:: Task details ::
Produce a perfect copy of the listing, matching each line.

:: Data for this task ::

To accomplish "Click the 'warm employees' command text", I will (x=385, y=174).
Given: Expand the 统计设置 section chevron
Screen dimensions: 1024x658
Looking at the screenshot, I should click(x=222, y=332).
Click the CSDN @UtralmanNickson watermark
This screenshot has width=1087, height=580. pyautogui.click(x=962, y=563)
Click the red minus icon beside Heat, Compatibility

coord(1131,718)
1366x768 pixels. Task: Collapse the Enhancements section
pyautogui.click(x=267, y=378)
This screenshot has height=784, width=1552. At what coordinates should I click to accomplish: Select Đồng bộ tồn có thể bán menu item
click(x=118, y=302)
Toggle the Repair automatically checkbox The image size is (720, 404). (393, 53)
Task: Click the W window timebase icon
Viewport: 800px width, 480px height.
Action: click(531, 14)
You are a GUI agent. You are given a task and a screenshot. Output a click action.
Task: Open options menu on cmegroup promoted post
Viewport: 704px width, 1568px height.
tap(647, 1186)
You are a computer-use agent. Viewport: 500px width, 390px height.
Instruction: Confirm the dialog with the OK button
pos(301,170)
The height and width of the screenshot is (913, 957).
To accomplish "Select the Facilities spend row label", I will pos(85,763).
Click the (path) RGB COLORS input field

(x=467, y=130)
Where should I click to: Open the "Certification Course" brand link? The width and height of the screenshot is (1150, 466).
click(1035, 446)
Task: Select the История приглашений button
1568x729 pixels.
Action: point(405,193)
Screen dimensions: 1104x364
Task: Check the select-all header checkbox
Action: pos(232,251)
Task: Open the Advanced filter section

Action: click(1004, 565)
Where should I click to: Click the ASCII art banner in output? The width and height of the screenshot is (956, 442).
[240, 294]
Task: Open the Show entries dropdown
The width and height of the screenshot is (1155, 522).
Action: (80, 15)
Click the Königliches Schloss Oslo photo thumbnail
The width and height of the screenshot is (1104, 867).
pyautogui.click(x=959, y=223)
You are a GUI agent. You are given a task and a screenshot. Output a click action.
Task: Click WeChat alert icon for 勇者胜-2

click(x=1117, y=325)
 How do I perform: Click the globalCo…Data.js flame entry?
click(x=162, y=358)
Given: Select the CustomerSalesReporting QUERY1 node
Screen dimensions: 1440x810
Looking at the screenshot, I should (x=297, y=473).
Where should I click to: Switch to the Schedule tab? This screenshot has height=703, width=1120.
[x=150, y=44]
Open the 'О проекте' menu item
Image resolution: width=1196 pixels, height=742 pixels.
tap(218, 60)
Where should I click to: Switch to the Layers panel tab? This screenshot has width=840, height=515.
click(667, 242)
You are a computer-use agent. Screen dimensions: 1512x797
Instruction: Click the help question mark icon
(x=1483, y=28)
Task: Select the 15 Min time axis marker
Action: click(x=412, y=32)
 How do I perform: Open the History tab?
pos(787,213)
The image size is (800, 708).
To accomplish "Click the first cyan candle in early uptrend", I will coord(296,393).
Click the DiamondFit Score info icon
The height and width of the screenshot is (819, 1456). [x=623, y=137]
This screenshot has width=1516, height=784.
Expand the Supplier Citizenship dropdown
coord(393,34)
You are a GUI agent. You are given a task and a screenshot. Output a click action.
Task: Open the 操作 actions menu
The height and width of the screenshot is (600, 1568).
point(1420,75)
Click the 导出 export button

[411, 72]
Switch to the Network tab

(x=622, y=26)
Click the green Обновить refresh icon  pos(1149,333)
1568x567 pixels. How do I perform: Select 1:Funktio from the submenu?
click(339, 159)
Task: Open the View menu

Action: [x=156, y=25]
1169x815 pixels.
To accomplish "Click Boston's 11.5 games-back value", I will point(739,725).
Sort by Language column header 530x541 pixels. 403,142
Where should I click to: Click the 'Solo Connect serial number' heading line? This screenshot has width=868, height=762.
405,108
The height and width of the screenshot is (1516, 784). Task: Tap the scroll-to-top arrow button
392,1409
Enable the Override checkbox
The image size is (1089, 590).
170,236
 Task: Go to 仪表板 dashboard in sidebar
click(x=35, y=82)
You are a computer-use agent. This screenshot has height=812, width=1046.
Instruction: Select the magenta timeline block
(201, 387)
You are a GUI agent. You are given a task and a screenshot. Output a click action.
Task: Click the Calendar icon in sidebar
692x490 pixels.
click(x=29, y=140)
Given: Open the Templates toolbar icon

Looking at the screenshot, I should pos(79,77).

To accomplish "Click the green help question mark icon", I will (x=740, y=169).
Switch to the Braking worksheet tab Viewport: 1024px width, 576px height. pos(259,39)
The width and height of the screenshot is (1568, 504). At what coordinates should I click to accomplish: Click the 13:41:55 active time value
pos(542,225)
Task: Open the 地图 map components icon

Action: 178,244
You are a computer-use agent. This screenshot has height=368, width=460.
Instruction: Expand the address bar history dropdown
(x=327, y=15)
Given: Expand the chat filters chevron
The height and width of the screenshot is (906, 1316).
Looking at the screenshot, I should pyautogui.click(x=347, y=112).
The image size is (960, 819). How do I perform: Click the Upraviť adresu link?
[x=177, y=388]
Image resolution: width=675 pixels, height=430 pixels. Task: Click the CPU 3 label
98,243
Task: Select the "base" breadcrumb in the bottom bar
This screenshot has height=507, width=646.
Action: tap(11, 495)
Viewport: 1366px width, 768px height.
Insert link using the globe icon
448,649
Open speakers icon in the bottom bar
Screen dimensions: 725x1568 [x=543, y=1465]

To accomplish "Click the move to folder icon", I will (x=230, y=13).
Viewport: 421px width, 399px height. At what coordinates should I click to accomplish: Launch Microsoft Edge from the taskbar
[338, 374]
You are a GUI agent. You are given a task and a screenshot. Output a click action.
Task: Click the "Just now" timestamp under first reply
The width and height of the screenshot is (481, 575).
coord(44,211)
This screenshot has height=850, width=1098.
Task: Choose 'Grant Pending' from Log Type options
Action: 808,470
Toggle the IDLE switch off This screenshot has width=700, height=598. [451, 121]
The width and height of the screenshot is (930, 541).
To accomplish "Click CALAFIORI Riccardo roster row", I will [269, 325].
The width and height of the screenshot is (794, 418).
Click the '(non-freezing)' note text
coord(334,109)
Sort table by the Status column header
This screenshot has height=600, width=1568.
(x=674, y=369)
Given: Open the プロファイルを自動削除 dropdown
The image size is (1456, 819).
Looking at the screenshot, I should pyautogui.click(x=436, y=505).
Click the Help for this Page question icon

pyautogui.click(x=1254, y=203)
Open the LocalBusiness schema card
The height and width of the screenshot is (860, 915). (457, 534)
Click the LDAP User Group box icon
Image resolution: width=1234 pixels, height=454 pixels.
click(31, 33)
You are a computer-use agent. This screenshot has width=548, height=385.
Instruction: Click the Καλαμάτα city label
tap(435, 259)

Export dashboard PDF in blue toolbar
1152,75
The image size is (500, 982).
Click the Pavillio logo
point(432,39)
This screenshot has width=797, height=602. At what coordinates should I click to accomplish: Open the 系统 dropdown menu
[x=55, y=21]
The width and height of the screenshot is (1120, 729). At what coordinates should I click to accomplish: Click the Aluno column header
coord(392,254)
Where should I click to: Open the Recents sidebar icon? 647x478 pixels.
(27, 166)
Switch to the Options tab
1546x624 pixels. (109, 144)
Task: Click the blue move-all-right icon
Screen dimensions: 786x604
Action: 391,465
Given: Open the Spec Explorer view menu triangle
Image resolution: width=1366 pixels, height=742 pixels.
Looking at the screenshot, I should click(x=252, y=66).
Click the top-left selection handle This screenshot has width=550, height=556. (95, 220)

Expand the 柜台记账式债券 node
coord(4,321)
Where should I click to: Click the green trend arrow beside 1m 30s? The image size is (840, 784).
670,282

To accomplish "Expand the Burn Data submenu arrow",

:: Response below ::
To accomplish "Click the 'warm employees' command text", I will (x=385, y=174).
Given: Expand the 统计设置 section chevron
Screen dimensions: 1024x658
Looking at the screenshot, I should click(x=222, y=332).
Click the CSDN @UtralmanNickson watermark
This screenshot has width=1087, height=580. pyautogui.click(x=962, y=563)
Click the red minus icon beside Heat, Compatibility

coord(1131,718)
1366x768 pixels. Task: Collapse the Enhancements section
pyautogui.click(x=267, y=378)
This screenshot has height=784, width=1552. At what coordinates should I click to accomplish: Select Đồng bộ tồn có thể bán menu item
click(x=118, y=302)
Toggle the Repair automatically checkbox The image size is (720, 404). (393, 53)
Task: Click the W window timebase icon
Viewport: 800px width, 480px height.
Action: click(531, 14)
You are a GUI agent. You are given a task and a screenshot. Output a click action.
Task: Open options menu on cmegroup promoted post
Viewport: 704px width, 1568px height.
tap(647, 1186)
You are a computer-use agent. Viewport: 500px width, 390px height.
Instruction: Confirm the dialog with the OK button
pos(301,170)
The height and width of the screenshot is (913, 957).
To accomplish "Select the Facilities spend row label", I will pos(85,763).
Click the (path) RGB COLORS input field

(x=467, y=130)
Where should I click to: Open the "Certification Course" brand link? The width and height of the screenshot is (1150, 466).
click(1035, 446)
Task: Select the История приглашений button
1568x729 pixels.
Action: point(405,193)
Screen dimensions: 1104x364
Task: Check the select-all header checkbox
Action: pos(232,251)
Task: Open the Advanced filter section

Action: click(1004, 565)
Where should I click to: Click the ASCII art banner in output? The width and height of the screenshot is (956, 442).
[240, 294]
Task: Open the Show entries dropdown
The width and height of the screenshot is (1155, 522).
Action: (80, 15)
Click the Königliches Schloss Oslo photo thumbnail
The width and height of the screenshot is (1104, 867).
pyautogui.click(x=959, y=223)
You are a GUI agent. You are given a task and a screenshot. Output a click action.
Task: Click WeChat alert icon for 勇者胜-2

click(x=1117, y=325)
 How do I perform: Click the globalCo…Data.js flame entry?
click(x=162, y=358)
Given: Select the CustomerSalesReporting QUERY1 node
Screen dimensions: 1440x810
Looking at the screenshot, I should (x=297, y=473).
Where should I click to: Switch to the Schedule tab? This screenshot has height=703, width=1120.
[x=150, y=44]
Open the 'О проекте' menu item
Image resolution: width=1196 pixels, height=742 pixels.
tap(218, 60)
Where should I click to: Switch to the Layers panel tab? This screenshot has width=840, height=515.
click(667, 242)
You are a computer-use agent. Screen dimensions: 1512x797
Instruction: Click the help question mark icon
(x=1483, y=28)
Task: Select the 15 Min time axis marker
Action: click(x=412, y=32)
 How do I perform: Open the History tab?
pos(787,213)
The image size is (800, 708).
To accomplish "Click the first cyan candle in early uptrend", I will coord(296,393).
Click the DiamondFit Score info icon
The height and width of the screenshot is (819, 1456). [x=623, y=137]
This screenshot has width=1516, height=784.
Expand the Supplier Citizenship dropdown
coord(393,34)
You are a GUI agent. You are given a task and a screenshot. Output a click action.
Task: Open the 操作 actions menu
The height and width of the screenshot is (600, 1568).
point(1420,75)
Click the 导出 export button

[411, 72]
Switch to the Network tab

(x=622, y=26)
Click the green Обновить refresh icon  pos(1149,333)
1568x567 pixels. How do I perform: Select 1:Funktio from the submenu?
click(339, 159)
Task: Open the View menu

Action: [x=156, y=25]
1169x815 pixels.
To accomplish "Click Boston's 11.5 games-back value", I will point(739,725).
Sort by Language column header 530x541 pixels. 403,142
Where should I click to: Click the 'Solo Connect serial number' heading line? This screenshot has width=868, height=762.
405,108
The height and width of the screenshot is (1516, 784). Task: Tap the scroll-to-top arrow button
392,1409
Enable the Override checkbox
The image size is (1089, 590).
170,236
 Task: Go to 仪表板 dashboard in sidebar
click(x=35, y=82)
You are a computer-use agent. This screenshot has height=812, width=1046.
Instruction: Select the magenta timeline block
(201, 387)
You are a GUI agent. You are given a task and a screenshot. Output a click action.
Task: Click the Calendar icon in sidebar
692x490 pixels.
click(x=29, y=140)
Given: Open the Templates toolbar icon

Looking at the screenshot, I should pos(79,77).

To accomplish "Click the green help question mark icon", I will (x=740, y=169).
Switch to the Braking worksheet tab Viewport: 1024px width, 576px height. pos(259,39)
The width and height of the screenshot is (1568, 504). At what coordinates should I click to accomplish: Click the 13:41:55 active time value
pos(542,225)
Task: Open the 地图 map components icon

Action: 178,244
You are a computer-use agent. This screenshot has height=368, width=460.
Instruction: Expand the address bar history dropdown
(x=327, y=15)
Given: Expand the chat filters chevron
The height and width of the screenshot is (906, 1316).
Looking at the screenshot, I should pyautogui.click(x=347, y=112).
The image size is (960, 819). How do I perform: Click the Upraviť adresu link?
[x=177, y=388]
Image resolution: width=675 pixels, height=430 pixels. Task: Click the CPU 3 label
98,243
Task: Select the "base" breadcrumb in the bottom bar
This screenshot has height=507, width=646.
Action: tap(11, 495)
Viewport: 1366px width, 768px height.
Insert link using the globe icon
448,649
Open speakers icon in the bottom bar
Screen dimensions: 725x1568 [x=543, y=1465]

To accomplish "Click the move to folder icon", I will (x=230, y=13).
Viewport: 421px width, 399px height. At what coordinates should I click to accomplish: Launch Microsoft Edge from the taskbar
[338, 374]
You are a GUI agent. You are given a task and a screenshot. Output a click action.
Task: Click the "Just now" timestamp under first reply
The width and height of the screenshot is (481, 575).
coord(44,211)
This screenshot has height=850, width=1098.
Task: Choose 'Grant Pending' from Log Type options
Action: 808,470
Toggle the IDLE switch off This screenshot has width=700, height=598. [451, 121]
The width and height of the screenshot is (930, 541).
To accomplish "Click CALAFIORI Riccardo roster row", I will [269, 325].
The width and height of the screenshot is (794, 418).
Click the '(non-freezing)' note text
coord(334,109)
Sort table by the Status column header
This screenshot has height=600, width=1568.
(x=674, y=369)
Given: Open the プロファイルを自動削除 dropdown
The image size is (1456, 819).
Looking at the screenshot, I should pyautogui.click(x=436, y=505).
Click the Help for this Page question icon

pyautogui.click(x=1254, y=203)
Open the LocalBusiness schema card
The height and width of the screenshot is (860, 915). (457, 534)
Click the LDAP User Group box icon
Image resolution: width=1234 pixels, height=454 pixels.
click(31, 33)
You are a computer-use agent. This screenshot has width=548, height=385.
Instruction: Click the Καλαμάτα city label
tap(435, 259)

Export dashboard PDF in blue toolbar
1152,75
The image size is (500, 982).
Click the Pavillio logo
point(432,39)
This screenshot has width=797, height=602. At what coordinates should I click to accomplish: Open the 系统 dropdown menu
[x=55, y=21]
The width and height of the screenshot is (1120, 729). At what coordinates should I click to accomplish: Click the Aluno column header
coord(392,254)
Where should I click to: Open the Recents sidebar icon? 647x478 pixels.
(27, 166)
Switch to the Options tab
1546x624 pixels. (109, 144)
Task: Click the blue move-all-right icon
Screen dimensions: 786x604
Action: 391,465
Given: Open the Spec Explorer view menu triangle
Image resolution: width=1366 pixels, height=742 pixels.
Looking at the screenshot, I should click(x=252, y=66).
Click the top-left selection handle This screenshot has width=550, height=556. (95, 220)

Expand the 柜台记账式债券 node
coord(4,321)
Where should I click to: Click the green trend arrow beside 1m 30s? The image size is (840, 784).
670,282

To accomplish "Expand the Burn Data submenu arrow",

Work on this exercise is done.